::: Quoted text

As Jamie explains, the five-step test is a little bit more complicated than traditional rules of thumb, but there’s good reason for that. A commonly suggested “rule” is that children under 4’9″ should use boosters, but such a simple measure kind of misses the point. Bodies are complex, and the real safety check is making sure the child’s body and the standard car seat are a match.
A proper booster seat is a key safety item. Beyond the five-step test, make sure you’re also familiar with how to install and seat your children in their booster correctly. Used properly, a booster seat is a great way to ensure your kids are safe while you’re motoring around.
Image credits: Jamie Grayson via Instagram Screenshot
I’m having trouble understanding when I can move my daughter to a backless booster. Currently, she’s in one with a back, similar to the one from target pictured in this article. She seems to be hitting the upper end of what that can support.
If you follow this advice it seems to be when they can put their back flat on the seat. Depends on the seat of your car I suppose, mine was at 4.
for us the back had adjustments to raise it higher and higher. at some point it wouldn’t raise any higher so off the back went.
Per #3 I still need a booster seat. (I am not objecting to the rules. I just think it’s funny.)
i mean if you need one you need one…
Well, my daughter just graduated with a bachelor’s in business, and my son is even older than her…so my kids are out of car seats.
Florida is up to 5. I have one turning 5 and will be done with the car seat in 4 months. 2 1/2 years left on the youngest one. My car only has lap belts so no worry about the shoulder strap. Yes I grew up riding in the cargo area of a station wagon and nobody thought anything of it. We survived. I do follow the laws, but am not a safety Nazi.
The people who didn’t survive aren’t particularly vocal in the comment section, I’ll give you that.

::::::

• [Goals]:
A: Please repeat the stretch of the booster seat text from "Per #3 I still" through "of car seats.", word for word.
B: Translate this sentence from the booster seat text into Spanish: "A proper booster seat is a key safety item."
C: Pick up the booster seat text after its last sentence and keep it going.

::: Listing

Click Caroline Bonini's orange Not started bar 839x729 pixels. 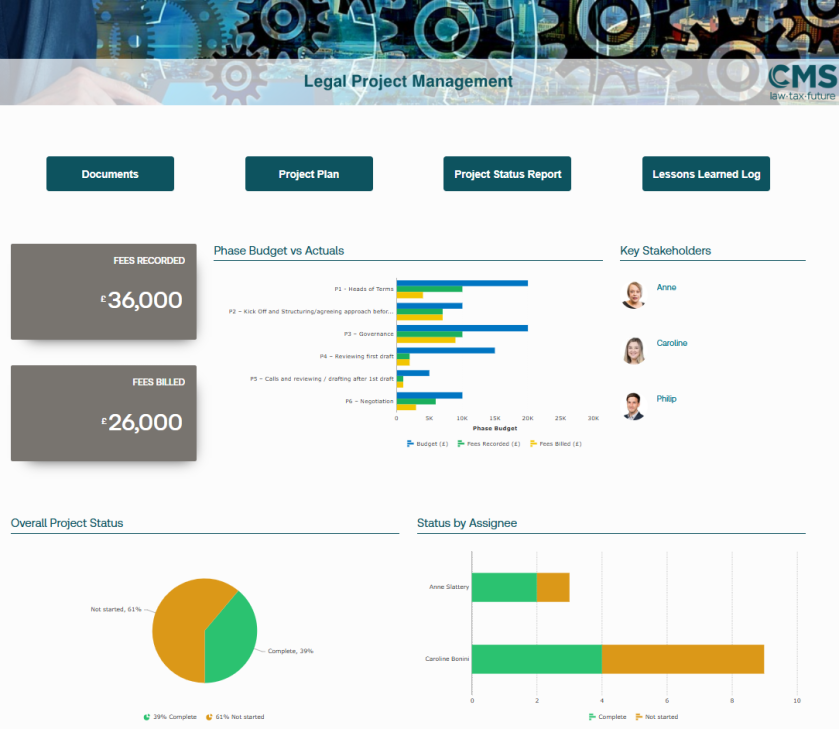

::::::
::: Listing

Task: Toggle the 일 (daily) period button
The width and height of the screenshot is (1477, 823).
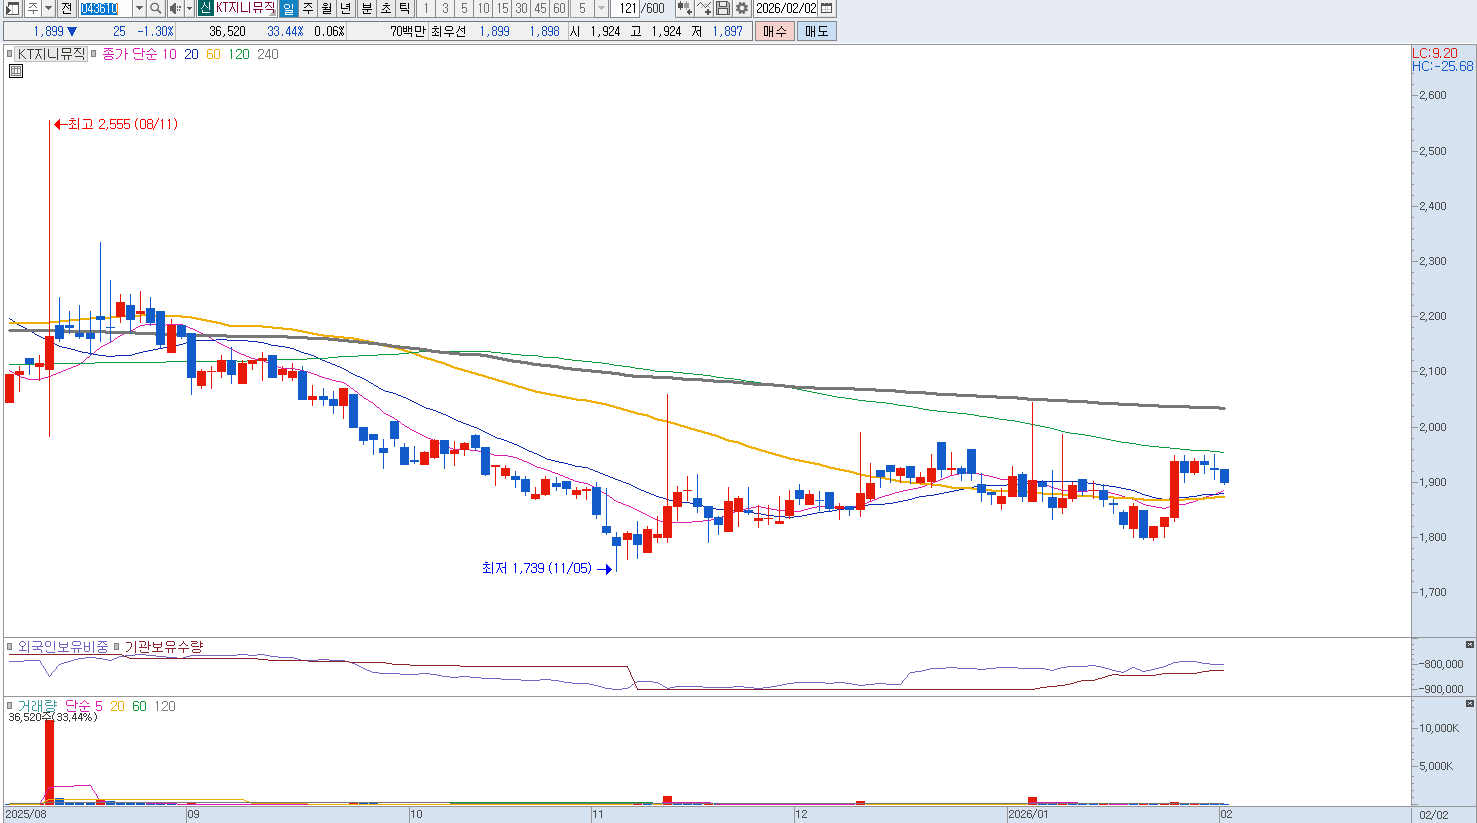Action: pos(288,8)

::::::

• [Task answers]:
A:
Per #3 I still need a booster seat. (I am not objecting to the rules. I just think it’s funny.)
i mean if you need one you need one…
Well, my daughter just graduated with a bachelor’s in business, and my son is even older than her…so my kids are out of car seats.

B: Un asiento elevador adecuado es un elemento clave de seguridad.

C:
In the UK we have clear rules based on height and age. Under 135cm and a seat is required. Unless you are over 12. Which is why my mother in law doesn’t require one. As the parent of a very small 136cm 11 year old, we are still using the seat and she is happy to, because it is more comfortable on her legs and the diagonal belt sits more comfortably. But I cannot believe how many parents are merrily putting younger and smaller children in their front passenger seat with no booster, primarily I think because the child doesn’t want to seem young.
My parents were ahead of the curve back in the 70s; they – and we – wore our seatbelts as far back as I can remember, which would have been MY1973 GM cars with lap belts all around and those non-retractable shoulder belts that no one ever used for the front passengers.
I like the idea of forcing people who sit with their feet up on the dashboard, especially in cars with air bags, to use a booster seat (ideally an uncomfortable one) until they learn to sit in a car seat properly.
I’m 40 so, like a lot of commenters, I remember when we were a lot more lax about safety.
But I also grew up with an ER nurse for a mom. A mom who insisted on scaring us straight with gruesome work stories. Nothing like eating Hamburger Helper while listening to a stories of brains and guts spilling out of people. I am so grateful for how safe things are today.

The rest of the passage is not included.